Microsoft Virtualization Discussions

NFS versus iSCSI

RRAGHUVANSHI
5,631 Views

In the context of Netapp FAS 6000 series, what could be the pros and cons to deploy one over the other ( iscsi / NFS)

3 REPLIES 3

radek_kubka
5,631 Views

Hi,

How long is the piece of string?

What environment (Hypervisor / OS / application) are we talking about?

Regards,

Radek

RRAGHUVANSHI
5,631 Views

I am new to Storage engineering so may not be asking questions the correct way. So bear with me. This is in context of deploying Vsphere 5.0 with Netapp FAS 6000 series storage. The esxi 5.0 hosts will run almost all kinds of vms ( windows , linux , database servers etc) . I have been reading some stuff NFS vs. iSCSI in a VMWare environment | The SAN Technologist, there is also one by netapp and vmware research .

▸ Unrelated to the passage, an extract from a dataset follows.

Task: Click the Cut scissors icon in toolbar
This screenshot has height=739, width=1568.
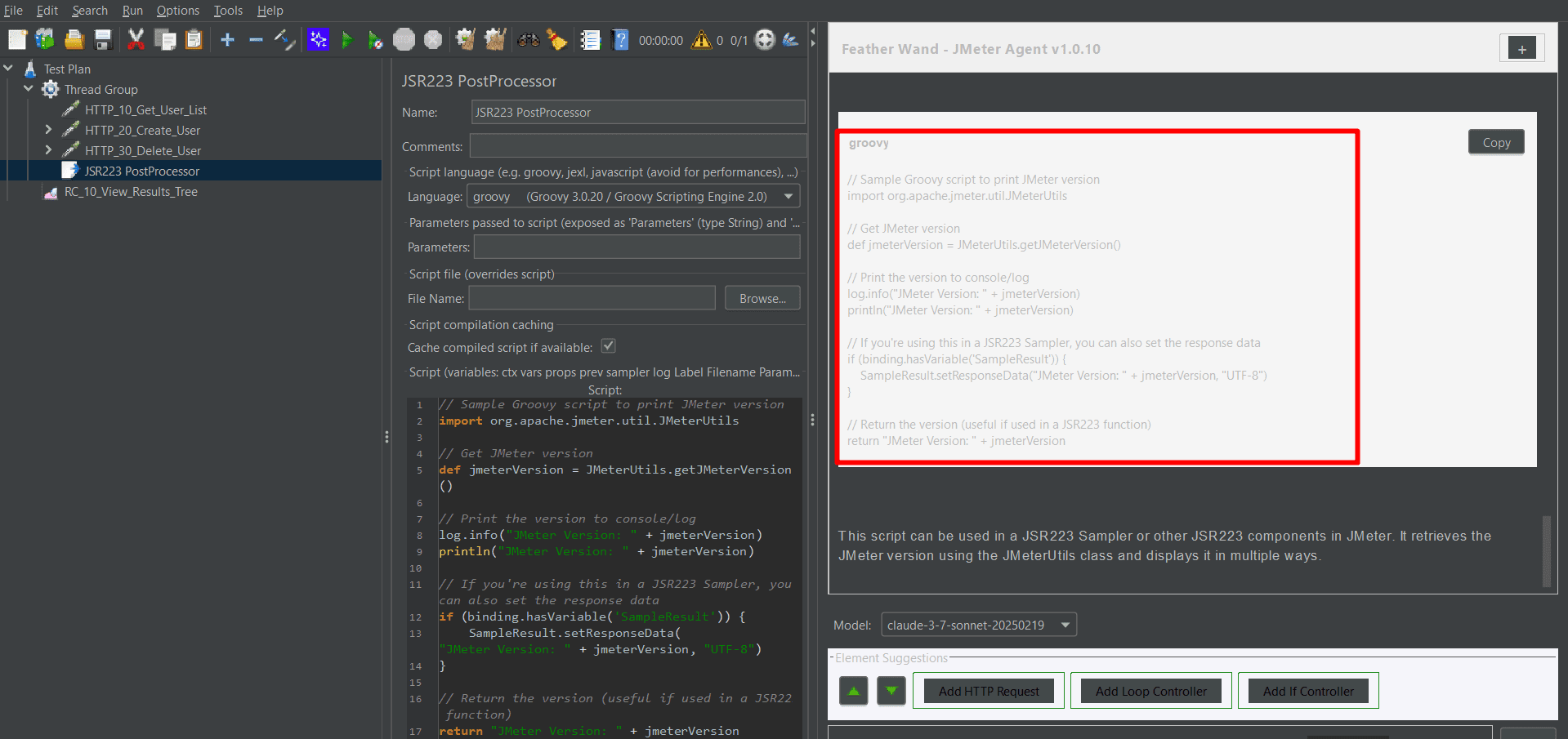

The earlier post had some criticism on NFS based datastores, but the research paper shows that almost all protocols offer same kind of performance. So then how to decide on one over the other ?

Also can iSCSI or NFS based datastores be always given to the hypervisor first and then they are made available to guests or can guests have direct access to the same. Would appreciate some reference to read on this stuff.

thanks,

Ravindra

radek_kubka
5,631 Views

Hi,

NFS in general is good for storing your VMDK files with boot partitions. Most of the benefits listed here are still valid:

https://communities.netapp.com/message/8822#8822

For your data drives you will normally use raw device mappings (RDMs), where is no place for NFS - it has to be either iSCSI, or FC. There are some exceptions though: you can use the latest SnapManager for SQL in conjunction with databases & logs stored in VMDK files (on an NFS share) & a variety of Linux / UNIX clients / applications (e.g. Oracle) will happily use NFS mounts for storing data.

Typically you separate datastores presented to hypervisors from your RDMs and/or guest NFS mounts.